Der neue, vielleicht allerdings nicht ganz so heiße Scheiß: So langsam geht die Castingshow DSPDSZNV in die Zielgerade. Das Finale rückt näher, und dann wissen wir endlich, wer Germany’s next SPD-Vorsitzende sind. Seit gefühlten neunzehneinhalb Monaten beschäftigt man sich in der SPD mit der Frage, ob es irgendjemanden in der Partei gibt, der sie für fünf Monate führen kann, bevor das Vorsitzende-Casting in die nächste Runde geht. Bewerben konnte sich, wie im Casting üblich jeder, und es schien, als ob sich auch jeder beworben hat – bis hin zu Jan Böhmermann.

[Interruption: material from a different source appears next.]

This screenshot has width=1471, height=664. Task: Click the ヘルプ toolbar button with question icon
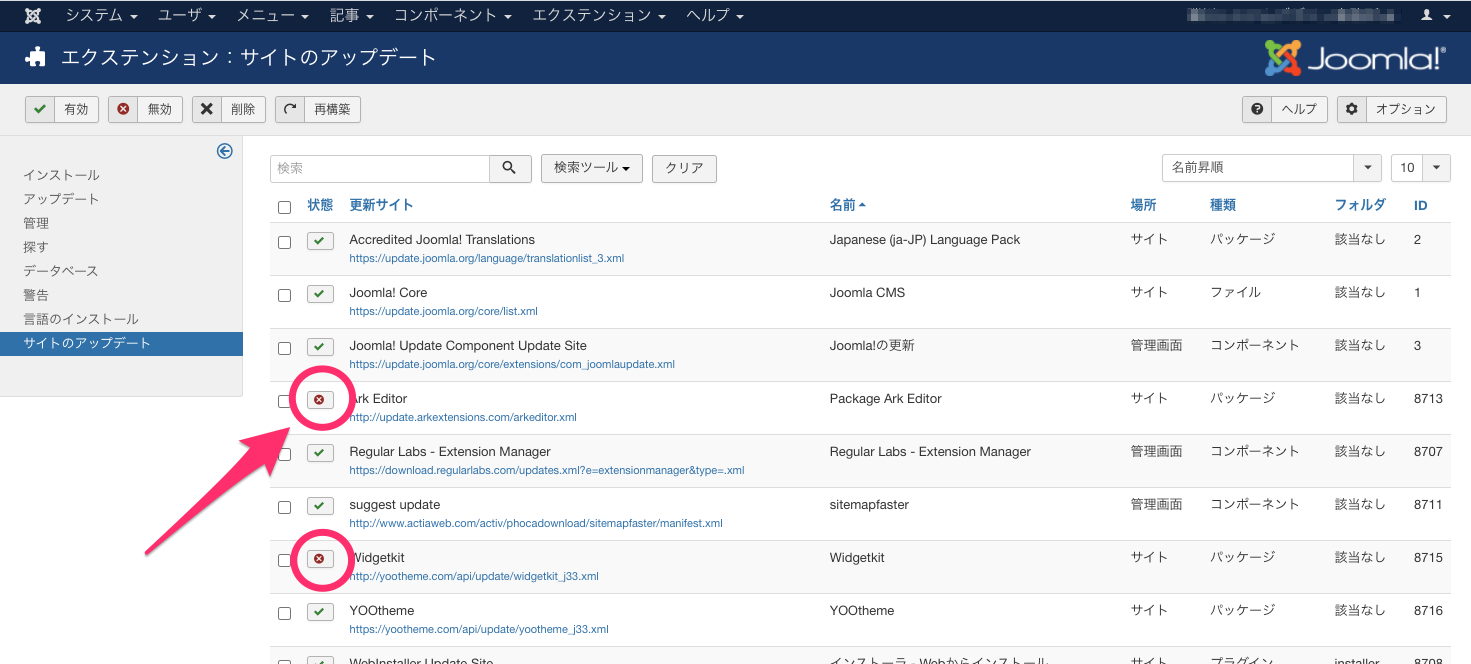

Am Montagabend übertrug phoenix dann auch noch “Das TV-Duell – Wer führt die SPD?”. Die Kandidatenteams Olaf Scholz und Klara Geywitz gegen Norbert Walter-Borjans und Saskia Esken.
Das große Aufeinandertreffen, und leider war weder Heidi Klum vor Ort, um Rosen zu verteilen, noch Prince Charming, um Olaf oder Norbert die Krawatte vom Hals zu reißen.

Zweieinhalb Stunden dauerte das Politspektakel, von dem zu hoffen ist, dass dieses schier endlose Casting endlich mal ein Ende findet. Dass eine Partei Monate braucht, um Fakten zu schaffen, hat zwar auch viel mit Demokratie zu tun. Aber andererseits wirft es kein gutes Licht auf die SPD, dass sie in den eigenen Reihen scheinbar niemanden mehr hat, der oder die sich von vornherein für so einen Job anbietet.